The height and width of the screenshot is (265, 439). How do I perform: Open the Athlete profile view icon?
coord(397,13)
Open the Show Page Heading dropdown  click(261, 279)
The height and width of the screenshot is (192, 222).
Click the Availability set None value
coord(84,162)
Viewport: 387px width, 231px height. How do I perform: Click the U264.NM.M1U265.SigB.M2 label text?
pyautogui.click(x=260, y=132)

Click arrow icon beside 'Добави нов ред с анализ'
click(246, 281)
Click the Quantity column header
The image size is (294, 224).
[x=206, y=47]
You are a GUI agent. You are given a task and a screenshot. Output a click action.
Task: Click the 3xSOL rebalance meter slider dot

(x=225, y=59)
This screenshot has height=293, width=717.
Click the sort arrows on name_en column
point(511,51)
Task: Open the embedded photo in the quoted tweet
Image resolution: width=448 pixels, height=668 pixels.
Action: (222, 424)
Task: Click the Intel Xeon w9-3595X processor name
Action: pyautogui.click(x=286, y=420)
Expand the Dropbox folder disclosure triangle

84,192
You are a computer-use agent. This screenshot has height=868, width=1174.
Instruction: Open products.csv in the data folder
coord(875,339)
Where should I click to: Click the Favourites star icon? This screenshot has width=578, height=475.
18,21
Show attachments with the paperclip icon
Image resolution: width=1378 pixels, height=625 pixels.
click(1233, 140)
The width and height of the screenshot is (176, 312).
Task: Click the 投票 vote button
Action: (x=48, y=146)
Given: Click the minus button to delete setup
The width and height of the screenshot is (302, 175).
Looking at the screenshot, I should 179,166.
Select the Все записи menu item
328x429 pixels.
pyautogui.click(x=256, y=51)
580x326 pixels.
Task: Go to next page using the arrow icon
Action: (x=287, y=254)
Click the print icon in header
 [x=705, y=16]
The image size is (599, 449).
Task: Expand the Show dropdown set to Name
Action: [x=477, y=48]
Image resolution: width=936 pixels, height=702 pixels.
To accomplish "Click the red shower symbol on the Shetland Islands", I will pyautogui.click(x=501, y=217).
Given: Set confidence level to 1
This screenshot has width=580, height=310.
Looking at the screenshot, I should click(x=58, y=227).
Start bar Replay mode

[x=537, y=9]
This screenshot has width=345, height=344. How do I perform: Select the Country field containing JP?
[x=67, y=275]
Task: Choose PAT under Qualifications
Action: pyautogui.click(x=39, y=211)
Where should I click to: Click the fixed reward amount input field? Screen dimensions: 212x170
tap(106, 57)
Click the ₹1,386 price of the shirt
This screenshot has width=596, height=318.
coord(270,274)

::::::::

> **EXERCISE REQUIREMENTS**:
Every record above must appear again in the answer, unchanged.

> **WORKED SOLUTION**:
The height and width of the screenshot is (265, 439). How do I perform: Open the Athlete profile view icon?
coord(397,13)
Open the Show Page Heading dropdown  click(261, 279)
The height and width of the screenshot is (192, 222).
Click the Availability set None value
coord(84,162)
Viewport: 387px width, 231px height. How do I perform: Click the U264.NM.M1U265.SigB.M2 label text?
pyautogui.click(x=260, y=132)

Click arrow icon beside 'Добави нов ред с анализ'
click(246, 281)
Click the Quantity column header
The image size is (294, 224).
[x=206, y=47]
You are a GUI agent. You are given a task and a screenshot. Output a click action.
Task: Click the 3xSOL rebalance meter slider dot

(x=225, y=59)
This screenshot has height=293, width=717.
Click the sort arrows on name_en column
point(511,51)
Task: Open the embedded photo in the quoted tweet
Image resolution: width=448 pixels, height=668 pixels.
Action: (222, 424)
Task: Click the Intel Xeon w9-3595X processor name
Action: pyautogui.click(x=286, y=420)
Expand the Dropbox folder disclosure triangle

84,192
You are a computer-use agent. This screenshot has height=868, width=1174.
Instruction: Open products.csv in the data folder
coord(875,339)
Where should I click to: Click the Favourites star icon? This screenshot has width=578, height=475.
18,21
Show attachments with the paperclip icon
Image resolution: width=1378 pixels, height=625 pixels.
click(1233, 140)
The width and height of the screenshot is (176, 312).
Task: Click the 投票 vote button
Action: (x=48, y=146)
Given: Click the minus button to delete setup
The width and height of the screenshot is (302, 175).
Looking at the screenshot, I should 179,166.
Select the Все записи menu item
328x429 pixels.
pyautogui.click(x=256, y=51)
580x326 pixels.
Task: Go to next page using the arrow icon
Action: (x=287, y=254)
Click the print icon in header
 [x=705, y=16]
The image size is (599, 449).
Task: Expand the Show dropdown set to Name
Action: [x=477, y=48]
Image resolution: width=936 pixels, height=702 pixels.
To accomplish "Click the red shower symbol on the Shetland Islands", I will pyautogui.click(x=501, y=217).
Given: Set confidence level to 1
This screenshot has width=580, height=310.
Looking at the screenshot, I should click(x=58, y=227).
Start bar Replay mode

[x=537, y=9]
This screenshot has width=345, height=344. How do I perform: Select the Country field containing JP?
[x=67, y=275]
Task: Choose PAT under Qualifications
Action: pyautogui.click(x=39, y=211)
Where should I click to: Click the fixed reward amount input field? Screen dimensions: 212x170
tap(106, 57)
Click the ₹1,386 price of the shirt
This screenshot has width=596, height=318.
coord(270,274)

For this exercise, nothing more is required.